You can use the UC GPA calculator to calculate your Unweighted UC GPA, Capped weighted UC GPA and Fully weighted UC GPA at the end of Junior year to see how you stand. An upward trend in your grades will definitely help.
https://rogerhub.com/gpa-calculator-uc/
If your counselor states that all grades including quarter grades are listed on your transcript, then you would need to submit these grades to the colleges in which you apply. Most colleges can be more lenient on lower than average grades received Freshman year but for selective colleges, they could have an impact.

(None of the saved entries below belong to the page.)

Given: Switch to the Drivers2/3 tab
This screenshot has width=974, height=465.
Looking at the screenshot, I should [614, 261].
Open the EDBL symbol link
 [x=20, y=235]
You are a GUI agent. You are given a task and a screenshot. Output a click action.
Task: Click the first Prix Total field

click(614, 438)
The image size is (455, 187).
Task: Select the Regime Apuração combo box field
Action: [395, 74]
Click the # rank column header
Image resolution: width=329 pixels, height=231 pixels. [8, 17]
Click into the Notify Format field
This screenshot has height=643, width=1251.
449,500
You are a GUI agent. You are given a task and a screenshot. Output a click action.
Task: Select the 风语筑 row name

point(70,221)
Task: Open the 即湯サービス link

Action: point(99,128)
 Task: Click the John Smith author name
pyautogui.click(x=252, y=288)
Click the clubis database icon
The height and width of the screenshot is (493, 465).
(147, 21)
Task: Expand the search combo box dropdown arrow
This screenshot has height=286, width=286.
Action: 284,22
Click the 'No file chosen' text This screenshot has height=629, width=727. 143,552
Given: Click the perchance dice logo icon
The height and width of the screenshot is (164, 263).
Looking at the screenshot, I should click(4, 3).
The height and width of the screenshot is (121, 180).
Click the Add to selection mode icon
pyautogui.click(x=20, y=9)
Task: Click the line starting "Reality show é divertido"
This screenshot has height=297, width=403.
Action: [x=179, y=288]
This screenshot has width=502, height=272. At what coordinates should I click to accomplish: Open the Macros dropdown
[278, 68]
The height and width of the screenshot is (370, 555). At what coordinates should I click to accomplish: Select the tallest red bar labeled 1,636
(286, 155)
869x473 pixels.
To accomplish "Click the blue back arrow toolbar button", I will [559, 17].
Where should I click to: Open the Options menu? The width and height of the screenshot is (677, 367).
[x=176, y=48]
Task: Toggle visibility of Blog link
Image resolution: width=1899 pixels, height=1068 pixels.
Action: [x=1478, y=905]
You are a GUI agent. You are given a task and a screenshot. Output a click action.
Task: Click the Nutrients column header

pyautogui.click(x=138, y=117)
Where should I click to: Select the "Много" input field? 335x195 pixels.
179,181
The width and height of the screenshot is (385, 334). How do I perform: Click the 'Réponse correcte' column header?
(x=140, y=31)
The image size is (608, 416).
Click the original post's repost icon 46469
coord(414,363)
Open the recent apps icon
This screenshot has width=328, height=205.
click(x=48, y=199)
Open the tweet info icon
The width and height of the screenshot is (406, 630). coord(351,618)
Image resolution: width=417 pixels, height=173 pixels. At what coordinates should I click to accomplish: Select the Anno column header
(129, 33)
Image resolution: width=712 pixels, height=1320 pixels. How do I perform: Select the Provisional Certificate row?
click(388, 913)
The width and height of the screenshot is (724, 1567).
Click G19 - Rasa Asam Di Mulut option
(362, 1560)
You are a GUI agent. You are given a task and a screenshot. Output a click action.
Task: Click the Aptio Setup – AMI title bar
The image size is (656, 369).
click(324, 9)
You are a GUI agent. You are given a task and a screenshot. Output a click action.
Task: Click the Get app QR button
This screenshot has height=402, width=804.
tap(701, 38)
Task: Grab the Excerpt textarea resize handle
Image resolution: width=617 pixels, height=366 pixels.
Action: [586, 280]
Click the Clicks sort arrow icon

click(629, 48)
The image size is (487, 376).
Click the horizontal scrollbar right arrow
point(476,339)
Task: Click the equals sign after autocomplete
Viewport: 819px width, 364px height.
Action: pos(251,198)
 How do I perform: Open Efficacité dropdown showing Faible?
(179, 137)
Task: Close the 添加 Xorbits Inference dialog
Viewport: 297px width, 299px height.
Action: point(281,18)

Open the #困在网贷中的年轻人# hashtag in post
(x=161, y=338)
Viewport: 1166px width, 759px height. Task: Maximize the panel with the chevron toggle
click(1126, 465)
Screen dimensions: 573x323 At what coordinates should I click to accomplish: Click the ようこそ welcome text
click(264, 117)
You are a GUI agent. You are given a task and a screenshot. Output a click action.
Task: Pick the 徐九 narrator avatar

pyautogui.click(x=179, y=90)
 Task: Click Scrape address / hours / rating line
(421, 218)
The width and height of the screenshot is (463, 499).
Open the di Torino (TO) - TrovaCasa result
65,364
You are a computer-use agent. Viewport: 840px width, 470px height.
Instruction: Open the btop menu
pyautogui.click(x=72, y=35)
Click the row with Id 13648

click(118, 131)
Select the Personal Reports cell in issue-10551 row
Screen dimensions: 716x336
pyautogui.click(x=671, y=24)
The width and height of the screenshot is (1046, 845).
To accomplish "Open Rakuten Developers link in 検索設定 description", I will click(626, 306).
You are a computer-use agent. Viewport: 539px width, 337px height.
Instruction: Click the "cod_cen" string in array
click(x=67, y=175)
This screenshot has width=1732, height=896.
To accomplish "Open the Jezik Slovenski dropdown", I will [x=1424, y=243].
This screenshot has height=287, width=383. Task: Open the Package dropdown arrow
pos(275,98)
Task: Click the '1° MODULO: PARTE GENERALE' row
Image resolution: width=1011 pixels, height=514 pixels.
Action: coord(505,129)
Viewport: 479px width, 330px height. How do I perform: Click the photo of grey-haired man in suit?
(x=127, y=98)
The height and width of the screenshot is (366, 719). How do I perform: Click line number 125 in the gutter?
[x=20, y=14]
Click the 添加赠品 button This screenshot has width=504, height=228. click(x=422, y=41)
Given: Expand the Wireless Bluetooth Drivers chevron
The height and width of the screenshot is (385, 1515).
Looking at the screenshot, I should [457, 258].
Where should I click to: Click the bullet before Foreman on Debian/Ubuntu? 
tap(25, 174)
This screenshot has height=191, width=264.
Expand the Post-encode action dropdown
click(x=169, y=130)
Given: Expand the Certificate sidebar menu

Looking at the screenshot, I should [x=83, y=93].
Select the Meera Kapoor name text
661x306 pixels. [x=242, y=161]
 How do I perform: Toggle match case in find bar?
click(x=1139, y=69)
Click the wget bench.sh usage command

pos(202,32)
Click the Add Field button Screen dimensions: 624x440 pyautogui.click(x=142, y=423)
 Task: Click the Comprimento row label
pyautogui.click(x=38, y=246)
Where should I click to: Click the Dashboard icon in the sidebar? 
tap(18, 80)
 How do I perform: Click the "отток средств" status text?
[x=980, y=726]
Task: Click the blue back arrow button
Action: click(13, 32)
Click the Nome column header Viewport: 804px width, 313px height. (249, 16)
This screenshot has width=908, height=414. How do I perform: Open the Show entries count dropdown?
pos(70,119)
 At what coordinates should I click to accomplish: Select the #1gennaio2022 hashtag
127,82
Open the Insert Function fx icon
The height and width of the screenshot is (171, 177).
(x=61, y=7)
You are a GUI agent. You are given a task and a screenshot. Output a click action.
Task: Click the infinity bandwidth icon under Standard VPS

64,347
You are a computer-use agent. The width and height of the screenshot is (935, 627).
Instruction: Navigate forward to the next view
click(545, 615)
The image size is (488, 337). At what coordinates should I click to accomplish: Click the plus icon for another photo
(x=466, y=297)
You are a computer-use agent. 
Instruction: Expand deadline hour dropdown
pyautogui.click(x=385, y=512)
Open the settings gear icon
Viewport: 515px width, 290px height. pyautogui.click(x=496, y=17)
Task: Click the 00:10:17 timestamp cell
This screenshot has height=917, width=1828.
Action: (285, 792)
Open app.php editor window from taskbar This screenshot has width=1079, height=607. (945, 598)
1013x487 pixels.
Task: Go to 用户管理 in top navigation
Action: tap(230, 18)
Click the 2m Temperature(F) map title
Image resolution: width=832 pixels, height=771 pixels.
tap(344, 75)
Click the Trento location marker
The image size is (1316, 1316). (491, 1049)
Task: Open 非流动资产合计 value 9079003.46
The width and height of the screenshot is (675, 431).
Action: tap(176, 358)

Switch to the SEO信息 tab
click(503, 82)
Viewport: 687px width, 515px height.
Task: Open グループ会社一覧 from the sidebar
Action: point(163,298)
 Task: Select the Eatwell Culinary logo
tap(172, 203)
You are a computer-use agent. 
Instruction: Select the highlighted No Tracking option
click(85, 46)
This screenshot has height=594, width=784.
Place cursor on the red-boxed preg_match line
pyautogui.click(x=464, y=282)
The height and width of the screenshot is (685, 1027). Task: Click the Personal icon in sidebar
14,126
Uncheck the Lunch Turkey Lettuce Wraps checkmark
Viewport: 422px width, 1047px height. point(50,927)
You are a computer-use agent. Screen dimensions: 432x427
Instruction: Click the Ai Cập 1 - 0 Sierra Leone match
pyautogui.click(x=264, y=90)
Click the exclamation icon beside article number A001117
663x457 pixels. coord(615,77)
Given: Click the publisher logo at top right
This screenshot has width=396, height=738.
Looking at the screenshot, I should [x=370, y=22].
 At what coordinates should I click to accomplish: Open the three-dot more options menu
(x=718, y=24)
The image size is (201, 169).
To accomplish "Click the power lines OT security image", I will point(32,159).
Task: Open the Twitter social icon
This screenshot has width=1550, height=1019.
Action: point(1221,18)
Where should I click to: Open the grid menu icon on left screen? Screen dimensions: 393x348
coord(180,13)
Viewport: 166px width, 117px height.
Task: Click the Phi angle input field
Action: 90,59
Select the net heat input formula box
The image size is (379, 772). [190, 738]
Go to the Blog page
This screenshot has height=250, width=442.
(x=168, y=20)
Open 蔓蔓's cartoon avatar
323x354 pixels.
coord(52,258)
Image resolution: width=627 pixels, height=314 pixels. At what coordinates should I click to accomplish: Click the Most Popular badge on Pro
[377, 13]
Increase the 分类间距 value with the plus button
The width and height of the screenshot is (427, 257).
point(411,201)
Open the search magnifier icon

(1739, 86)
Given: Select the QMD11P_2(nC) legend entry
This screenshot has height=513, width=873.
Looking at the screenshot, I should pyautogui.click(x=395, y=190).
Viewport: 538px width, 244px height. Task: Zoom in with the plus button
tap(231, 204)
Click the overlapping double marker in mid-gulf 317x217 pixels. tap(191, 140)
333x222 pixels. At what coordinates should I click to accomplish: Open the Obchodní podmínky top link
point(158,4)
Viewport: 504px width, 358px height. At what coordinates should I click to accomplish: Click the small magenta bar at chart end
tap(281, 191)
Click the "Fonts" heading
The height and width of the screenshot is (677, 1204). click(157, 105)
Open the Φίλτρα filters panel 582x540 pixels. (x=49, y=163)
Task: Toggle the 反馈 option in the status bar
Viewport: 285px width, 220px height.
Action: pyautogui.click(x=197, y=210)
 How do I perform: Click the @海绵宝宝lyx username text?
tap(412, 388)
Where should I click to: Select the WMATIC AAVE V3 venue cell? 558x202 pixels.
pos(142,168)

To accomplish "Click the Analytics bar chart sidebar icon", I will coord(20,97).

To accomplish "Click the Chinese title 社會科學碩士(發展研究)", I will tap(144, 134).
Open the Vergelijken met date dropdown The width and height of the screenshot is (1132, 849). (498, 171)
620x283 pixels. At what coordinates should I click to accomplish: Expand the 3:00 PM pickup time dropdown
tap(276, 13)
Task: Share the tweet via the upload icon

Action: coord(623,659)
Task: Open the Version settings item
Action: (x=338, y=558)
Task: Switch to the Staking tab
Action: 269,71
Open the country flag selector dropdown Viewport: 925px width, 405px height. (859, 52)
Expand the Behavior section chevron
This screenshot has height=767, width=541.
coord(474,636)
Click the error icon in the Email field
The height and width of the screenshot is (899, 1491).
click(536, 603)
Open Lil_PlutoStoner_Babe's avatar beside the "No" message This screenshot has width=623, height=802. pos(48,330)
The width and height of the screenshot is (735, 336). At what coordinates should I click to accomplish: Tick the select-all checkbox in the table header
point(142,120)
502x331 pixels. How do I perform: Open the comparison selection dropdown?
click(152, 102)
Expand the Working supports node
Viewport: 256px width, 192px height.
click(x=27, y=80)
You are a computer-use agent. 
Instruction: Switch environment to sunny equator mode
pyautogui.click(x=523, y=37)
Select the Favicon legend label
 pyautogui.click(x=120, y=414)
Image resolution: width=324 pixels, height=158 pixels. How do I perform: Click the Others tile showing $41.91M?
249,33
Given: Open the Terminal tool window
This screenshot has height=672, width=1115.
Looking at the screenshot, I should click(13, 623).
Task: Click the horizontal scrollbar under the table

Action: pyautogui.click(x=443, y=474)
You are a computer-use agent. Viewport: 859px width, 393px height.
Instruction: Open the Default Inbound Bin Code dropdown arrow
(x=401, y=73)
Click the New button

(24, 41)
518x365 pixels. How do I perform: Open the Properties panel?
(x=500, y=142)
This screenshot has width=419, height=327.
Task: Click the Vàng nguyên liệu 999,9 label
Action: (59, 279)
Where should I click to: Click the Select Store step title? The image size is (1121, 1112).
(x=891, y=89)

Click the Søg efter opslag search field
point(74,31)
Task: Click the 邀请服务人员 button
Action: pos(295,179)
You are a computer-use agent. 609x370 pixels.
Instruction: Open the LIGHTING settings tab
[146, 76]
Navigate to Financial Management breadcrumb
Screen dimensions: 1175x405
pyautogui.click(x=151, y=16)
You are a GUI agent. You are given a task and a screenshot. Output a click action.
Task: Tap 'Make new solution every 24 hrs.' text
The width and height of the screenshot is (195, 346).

So that’s basically the same thing.
An upward trend is much preferred to a flat or downward trend. 9th may be the “first” thing seen because it’s top left on the transcript, but you can be sure the grades to the right are more important to an admissions officer. I spoke to an admissions officer at Carnegie-Mellon and she said they don’t even look at 9th grade - discarded from the evaluation.
A 3.7 with a few Bs and a C in 9th grade and A’s in 11th will be better off than a 3.7 with a B or two each year, and certainly better off than all A’s in 9th/10th, then dropping off in 11th.
Having said that, any of those will fall behind a 3.95. Columbia isn’t much of a drop off from Harvard - 6.1% acceptance rate and a reported 11% acceptance with 1600/4.0.
But 9th grade is now in the past - nothing to be done about it. Get the best grades you can going forward.